━━ Supplied passage ━━

A MAGAZINE OF LITERATURE, ART, AND POLITICS.
VOL. III.--MARCH, 1859.--NO. XVII.

HOLBEIN AND THE DANCE OF DEATH.
At the northwest corner of Switzerland, just on the turn of the Rhine
from its westward course between Germany and Switzerland, to run
northward between Germany and France, stands the old town of Bâle.
It is nominally Swiss; but its situation on the borders of three countries,

and almost in them all, has given to the place itself and to its
inhabitants a somewhat heterogeneous air. "It looks," says one traveller,
"like a stranger lately arrived in a new colony, who, although he may
have copied the dress and the manner of those with whom he has come
to reside, wears still too much of his old costume to pass for a native,
and too little to be received as a stranger." Perhaps we may get a better
idea of the mixed nationality of the place by imagining a Swiss who
speaks French with a German accent.
Bâle is an ancient city; though Rome was bending under the weight of
more than a thousand years when the Emperor Valentinian built at this
angle of the river a fortress which was called the Basilia. Houses soon
began to cluster round it upon the ruins of an old Helvetian town, and
thus Basel or Bâle obtained its existence and its name. Bâle suffered
many calamities. War, pestilence, and earthquake alternately made it
desolate. Whether we must enumerate among its misfortunes a Grand
Ecclesiastical Council which assembled there in 1431, and sat for
seventeen years, deposing one infallible Pope, and making another
equally infallible, let theological disputants decide. But the assembling
of this Council was of some service to us; for its Secretary, Aeneas
Sylvius, (who, like the saucy little _prima donna_, was one of the noble
and powerful Italian family, the Piccolomini, and afterward, as Pope
Pius II., wore the triple crown which St. Peter did not wear,) in his
Latin dedication of a history of the transactions of that body to the
Cardinal St. Angeli, has left a description of Bâle as it was in 1436.

━━━

• [Requirements]:
• a. Answer these questions from the passage on Bâle, one answer per line:
(i) Which emperor built the fortress called the Basilia?
(ii) In what year did the Grand Ecclesiastical Council assemble at Bâle?
(iii) Between which two countries does the Rhine run northward after its turn at Bâle?
• b. Render this sentence from the passage on Bâle in French: "War, pestilence, and earthquake alternately made it desolate."
• c. Reproduce word for word the part of the passage on Bâle that opens with the words containing "A MAGAZINE OF" and closes with "town of Bâle.".

━━ Stored data ━━

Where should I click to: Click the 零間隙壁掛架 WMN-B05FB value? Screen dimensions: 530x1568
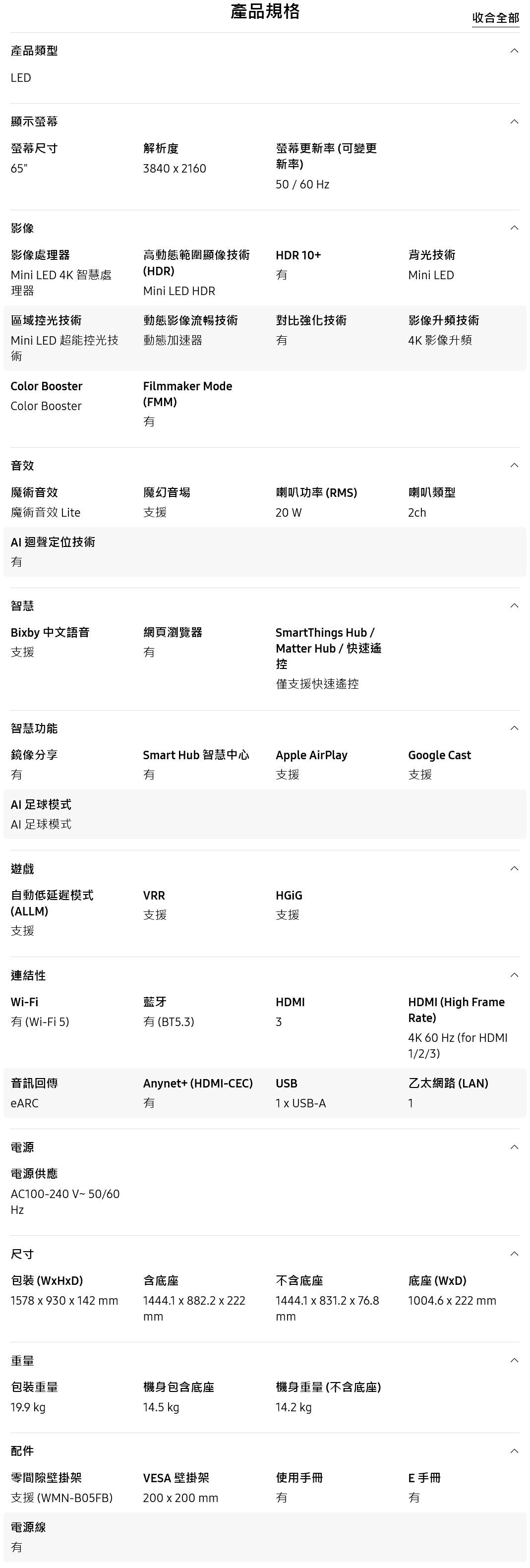pos(61,1498)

━━━

• [Solution set]:
• a.
(i) Valentinian
(ii) 1431
(iii) Germany and France

• b. La guerre, la peste et les tremblements de terre la désolèrent tour à tour.

• c.
A MAGAZINE OF LITERATURE, ART, AND POLITICS.
VOL. III.--MARCH, 1859.--NO. XVII.

HOLBEIN AND THE DANCE OF DEATH.
At the northwest corner of Switzerland, just on the turn of the Rhine
from its westward course between Germany and Switzerland, to run
northward between Germany and France, stands the old town of Bâle.